## GIVEN PROBLEM
Reproduce every one of the records below line by line, with no changes.
* begin AVAILABLE RECORDS *
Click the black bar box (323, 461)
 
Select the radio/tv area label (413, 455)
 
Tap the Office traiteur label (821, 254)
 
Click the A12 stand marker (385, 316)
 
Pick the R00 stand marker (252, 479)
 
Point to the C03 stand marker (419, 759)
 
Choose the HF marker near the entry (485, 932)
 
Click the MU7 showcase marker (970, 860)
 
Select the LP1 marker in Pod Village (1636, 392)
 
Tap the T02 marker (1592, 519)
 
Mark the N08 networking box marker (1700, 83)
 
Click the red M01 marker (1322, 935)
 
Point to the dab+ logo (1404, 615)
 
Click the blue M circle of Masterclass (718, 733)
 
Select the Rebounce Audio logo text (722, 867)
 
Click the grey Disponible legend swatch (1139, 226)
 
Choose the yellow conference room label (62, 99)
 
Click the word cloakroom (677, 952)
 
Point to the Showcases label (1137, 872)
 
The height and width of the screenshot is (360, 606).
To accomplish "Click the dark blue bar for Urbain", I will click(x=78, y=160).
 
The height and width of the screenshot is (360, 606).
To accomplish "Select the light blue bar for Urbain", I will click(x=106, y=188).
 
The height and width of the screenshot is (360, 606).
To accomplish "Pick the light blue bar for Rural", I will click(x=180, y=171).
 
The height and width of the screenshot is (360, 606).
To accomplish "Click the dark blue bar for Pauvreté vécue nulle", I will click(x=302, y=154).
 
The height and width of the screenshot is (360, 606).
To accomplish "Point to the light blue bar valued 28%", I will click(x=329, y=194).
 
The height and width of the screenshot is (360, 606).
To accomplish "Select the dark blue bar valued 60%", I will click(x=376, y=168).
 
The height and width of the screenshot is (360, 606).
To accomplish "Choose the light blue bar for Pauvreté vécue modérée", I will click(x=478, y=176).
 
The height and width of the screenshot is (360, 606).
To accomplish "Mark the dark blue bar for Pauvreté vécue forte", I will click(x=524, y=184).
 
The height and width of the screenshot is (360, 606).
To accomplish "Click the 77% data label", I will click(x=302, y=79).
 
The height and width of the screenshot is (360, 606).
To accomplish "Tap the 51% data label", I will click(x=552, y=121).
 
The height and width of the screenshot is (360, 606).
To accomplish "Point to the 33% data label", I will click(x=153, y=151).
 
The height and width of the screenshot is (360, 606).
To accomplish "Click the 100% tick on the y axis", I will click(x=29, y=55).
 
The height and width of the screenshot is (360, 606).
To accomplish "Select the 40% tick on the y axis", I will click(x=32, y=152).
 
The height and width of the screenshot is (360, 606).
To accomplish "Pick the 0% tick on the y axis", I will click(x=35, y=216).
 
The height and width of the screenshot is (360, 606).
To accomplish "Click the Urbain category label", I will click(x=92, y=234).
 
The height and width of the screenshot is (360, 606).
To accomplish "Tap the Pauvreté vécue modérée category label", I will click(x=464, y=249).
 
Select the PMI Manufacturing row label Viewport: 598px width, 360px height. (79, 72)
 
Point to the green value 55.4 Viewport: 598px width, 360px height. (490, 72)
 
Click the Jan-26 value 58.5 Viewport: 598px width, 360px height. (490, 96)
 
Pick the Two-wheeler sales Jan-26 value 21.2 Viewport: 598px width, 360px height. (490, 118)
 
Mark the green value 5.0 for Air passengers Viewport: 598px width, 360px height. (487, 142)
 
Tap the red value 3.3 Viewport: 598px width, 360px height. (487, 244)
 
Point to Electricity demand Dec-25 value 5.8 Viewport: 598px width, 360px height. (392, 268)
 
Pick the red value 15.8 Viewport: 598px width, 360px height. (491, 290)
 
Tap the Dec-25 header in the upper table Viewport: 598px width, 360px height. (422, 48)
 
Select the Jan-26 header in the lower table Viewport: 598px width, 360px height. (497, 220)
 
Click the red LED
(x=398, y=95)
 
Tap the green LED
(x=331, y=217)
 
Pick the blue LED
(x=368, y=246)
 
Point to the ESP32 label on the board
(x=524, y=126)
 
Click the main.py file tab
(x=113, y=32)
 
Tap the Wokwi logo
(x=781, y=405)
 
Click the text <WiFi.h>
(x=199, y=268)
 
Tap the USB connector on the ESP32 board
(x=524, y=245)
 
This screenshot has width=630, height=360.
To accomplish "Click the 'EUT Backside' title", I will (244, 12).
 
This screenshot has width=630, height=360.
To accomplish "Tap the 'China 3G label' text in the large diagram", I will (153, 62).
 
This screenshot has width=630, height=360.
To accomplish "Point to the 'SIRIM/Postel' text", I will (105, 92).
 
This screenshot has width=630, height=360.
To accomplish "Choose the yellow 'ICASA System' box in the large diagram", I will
* end AVAILABLE RECORDS *
## COMPLETE ANSWER
Click the black bar box (323, 461)
 
Select the radio/tv area label (413, 455)
 
Tap the Office traiteur label (821, 254)
 
Click the A12 stand marker (385, 316)
 
Pick the R00 stand marker (252, 479)
 
Point to the C03 stand marker (419, 759)
 
Choose the HF marker near the entry (485, 932)
 
Click the MU7 showcase marker (970, 860)
 
Select the LP1 marker in Pod Village (1636, 392)
 
Tap the T02 marker (1592, 519)
 
Mark the N08 networking box marker (1700, 83)
 
Click the red M01 marker (1322, 935)
 
Point to the dab+ logo (1404, 615)
 
Click the blue M circle of Masterclass (718, 733)
 
Select the Rebounce Audio logo text (722, 867)
 
Click the grey Disponible legend swatch (1139, 226)
 
Choose the yellow conference room label (62, 99)
 
Click the word cloakroom (677, 952)
 
Point to the Showcases label (1137, 872)
 
The height and width of the screenshot is (360, 606).
To accomplish "Click the dark blue bar for Urbain", I will click(x=78, y=160).
 
The height and width of the screenshot is (360, 606).
To accomplish "Select the light blue bar for Urbain", I will click(x=106, y=188).
 
The height and width of the screenshot is (360, 606).
To accomplish "Pick the light blue bar for Rural", I will click(x=180, y=171).
 
The height and width of the screenshot is (360, 606).
To accomplish "Click the dark blue bar for Pauvreté vécue nulle", I will click(x=302, y=154).
 
The height and width of the screenshot is (360, 606).
To accomplish "Point to the light blue bar valued 28%", I will click(x=329, y=194).
 
The height and width of the screenshot is (360, 606).
To accomplish "Select the dark blue bar valued 60%", I will click(x=376, y=168).
 
The height and width of the screenshot is (360, 606).
To accomplish "Choose the light blue bar for Pauvreté vécue modérée", I will click(x=478, y=176).
 
The height and width of the screenshot is (360, 606).
To accomplish "Mark the dark blue bar for Pauvreté vécue forte", I will click(x=524, y=184).
 
The height and width of the screenshot is (360, 606).
To accomplish "Click the 77% data label", I will click(x=302, y=79).
 
The height and width of the screenshot is (360, 606).
To accomplish "Tap the 51% data label", I will click(x=552, y=121).
 
The height and width of the screenshot is (360, 606).
To accomplish "Point to the 33% data label", I will click(x=153, y=151).
 
The height and width of the screenshot is (360, 606).
To accomplish "Click the 100% tick on the y axis", I will click(x=29, y=55).
 
The height and width of the screenshot is (360, 606).
To accomplish "Select the 40% tick on the y axis", I will click(x=32, y=152).
 
The height and width of the screenshot is (360, 606).
To accomplish "Pick the 0% tick on the y axis", I will click(x=35, y=216).
 
The height and width of the screenshot is (360, 606).
To accomplish "Click the Urbain category label", I will click(x=92, y=234).
 
The height and width of the screenshot is (360, 606).
To accomplish "Tap the Pauvreté vécue modérée category label", I will click(x=464, y=249).
 
Select the PMI Manufacturing row label Viewport: 598px width, 360px height. (79, 72)
 
Point to the green value 55.4 Viewport: 598px width, 360px height. (490, 72)
 
Click the Jan-26 value 58.5 Viewport: 598px width, 360px height. (490, 96)
 
Pick the Two-wheeler sales Jan-26 value 21.2 Viewport: 598px width, 360px height. (490, 118)
 
Mark the green value 5.0 for Air passengers Viewport: 598px width, 360px height. (487, 142)
 
Tap the red value 3.3 Viewport: 598px width, 360px height. (487, 244)
 
Point to Electricity demand Dec-25 value 5.8 Viewport: 598px width, 360px height. (392, 268)
 
Pick the red value 15.8 Viewport: 598px width, 360px height. (491, 290)
 
Tap the Dec-25 header in the upper table Viewport: 598px width, 360px height. (422, 48)
 
Select the Jan-26 header in the lower table Viewport: 598px width, 360px height. (497, 220)
 
Click the red LED
(x=398, y=95)
 
Tap the green LED
(x=331, y=217)
 
Pick the blue LED
(x=368, y=246)
 
Point to the ESP32 label on the board
(x=524, y=126)
 
Click the main.py file tab
(x=113, y=32)
 
Tap the Wokwi logo
(x=781, y=405)
 
Click the text <WiFi.h>
(x=199, y=268)
 
Tap the USB connector on the ESP32 board
(x=524, y=245)
 
This screenshot has width=630, height=360.
To accomplish "Click the 'EUT Backside' title", I will (244, 12).
 
This screenshot has width=630, height=360.
To accomplish "Tap the 'China 3G label' text in the large diagram", I will (153, 62).
 
This screenshot has width=630, height=360.
To accomplish "Point to the 'SIRIM/Postel' text", I will (105, 92).
 
This screenshot has width=630, height=360.
To accomplish "Choose the yellow 'ICASA System' box in the large diagram", I will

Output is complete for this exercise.